Download or read book Wild Coast written by John Gimlette and published by Vintage. This book was released on 2011-06-21 with total page 452 pages. Available in PDF, EPUB and Kindle. Book excerpt: Guyana, Suriname, and French Guiana are among the least-known places in South America: nine hundred miles of muddy coastline giving way to a forest so dense that even today there are virtually no roads through it; a string of rickety coastal towns situated between the mouths of the Orinoco and Amazon Rivers, where living is so difficult that as many Guianese live abroad as in their homelands; an interior of watery, green anarchy where border disputes are often based on ancient Elizabethan maps, where flora and fauna are still being discovered, where thousands of rivers remain mostly impassable.
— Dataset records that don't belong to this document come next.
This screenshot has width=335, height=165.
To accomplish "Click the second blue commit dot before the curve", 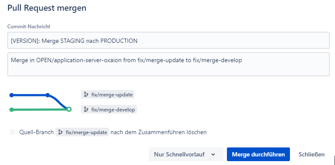I will (x=48, y=95).
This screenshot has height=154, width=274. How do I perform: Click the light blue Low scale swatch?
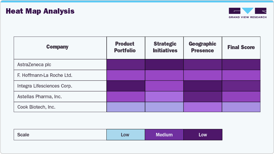[126, 135]
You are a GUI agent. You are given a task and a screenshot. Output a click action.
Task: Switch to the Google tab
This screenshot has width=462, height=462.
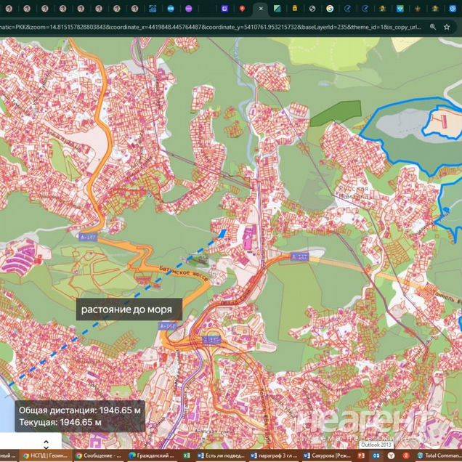pos(330,9)
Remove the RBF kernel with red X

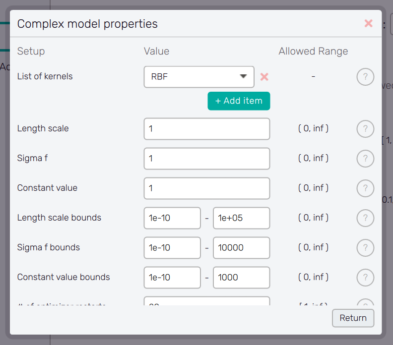point(264,77)
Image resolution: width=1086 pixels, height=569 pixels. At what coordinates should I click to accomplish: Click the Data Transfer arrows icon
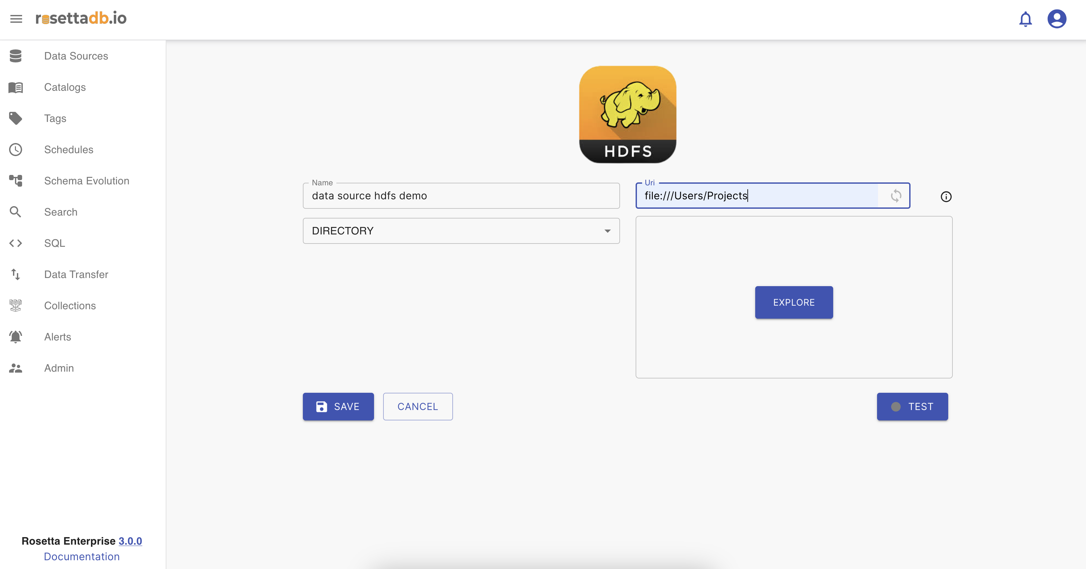[x=16, y=275]
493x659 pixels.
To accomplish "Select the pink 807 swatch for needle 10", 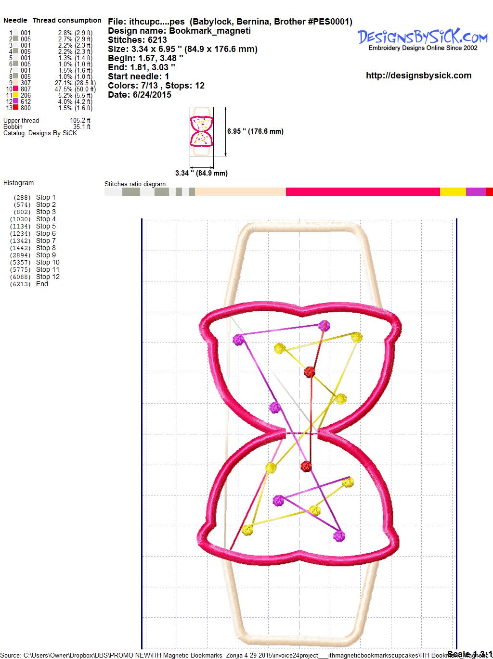I will click(15, 89).
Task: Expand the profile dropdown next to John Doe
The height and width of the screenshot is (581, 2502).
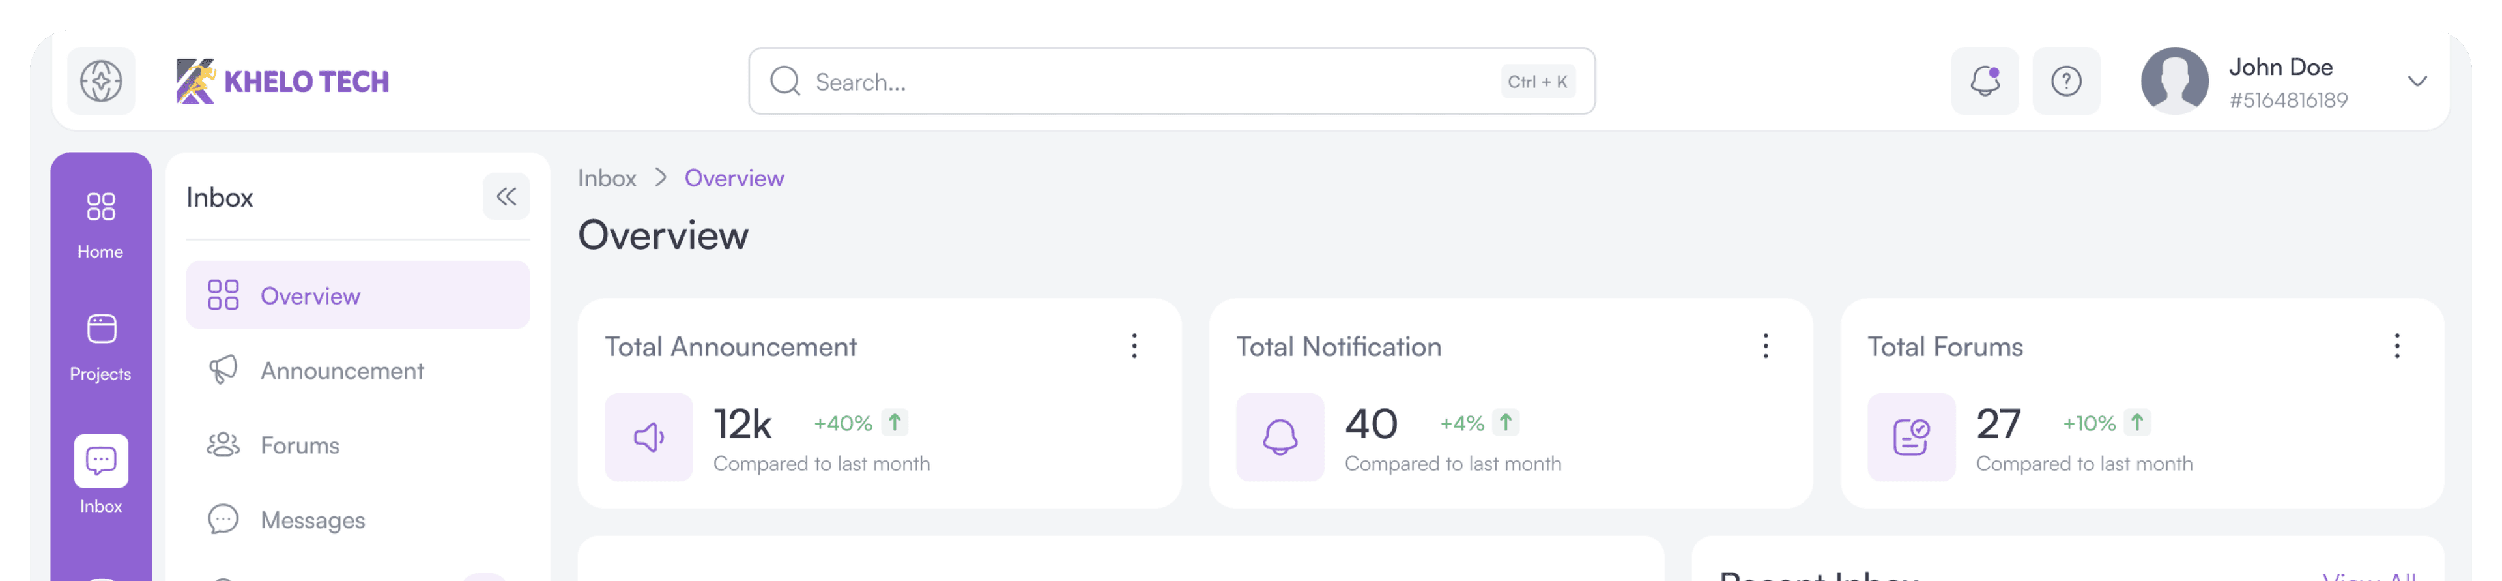Action: [2417, 83]
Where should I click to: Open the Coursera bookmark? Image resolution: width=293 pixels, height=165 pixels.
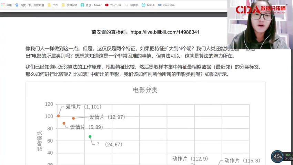166,5
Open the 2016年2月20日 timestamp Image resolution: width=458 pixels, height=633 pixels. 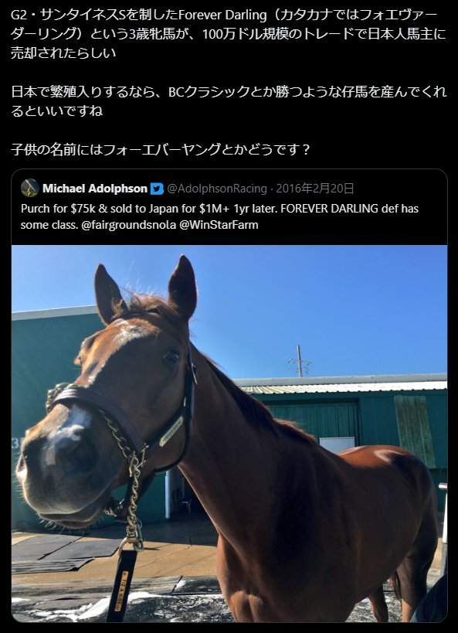[x=315, y=189]
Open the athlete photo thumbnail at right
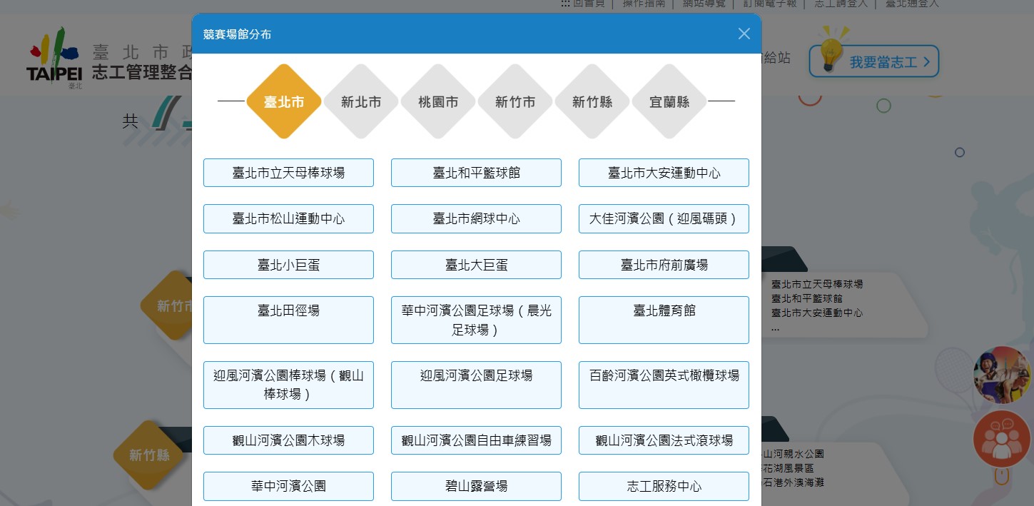Image resolution: width=1034 pixels, height=506 pixels. pyautogui.click(x=1002, y=375)
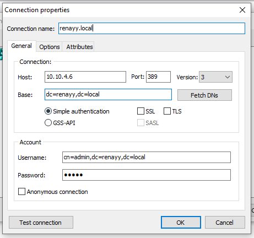Click the disabled SASL checkbox
254x238 pixels.
coord(140,123)
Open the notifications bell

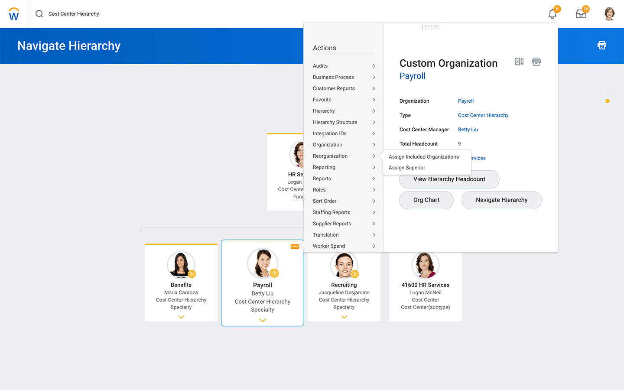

And under the lens of John Gimlette—brilliantly offbeat, irreverent, and canny—these three small countries are among the most wildly intriguing places on earth. On an expedition that will last three months, he takes us deep into a remarkable world of swamp and jungle, from the hideouts of runaway slaves to the vegetation-strangled remnants of penal colonies and forts, from “Little Paris” to a settlement built around a satellite launch pad. He recounts the complicated, often surprisingly bloody, history of the region—including the infamous 1978 cult suicide at Jonestown—and introduces us to its inhabitants: from the world’s largest ants to fluorescent purple frogs to head-crushing jaguars; from indigenous tribes who still live by sorcery to descendants of African slaves, Dutch conquerors, Hmong refugees, Irish adventurers, and Scottish outlaws; from high-tech pirates to hapless pioneers for whom this stunning, strangely beautiful world (“a sort of X-rated Garden of Eden”) has become home by choice or by force. In Wild Coast, John Gimlette guides us through a fabulously entertaining, eye-opening—and sometimes jaw-dropping—journey.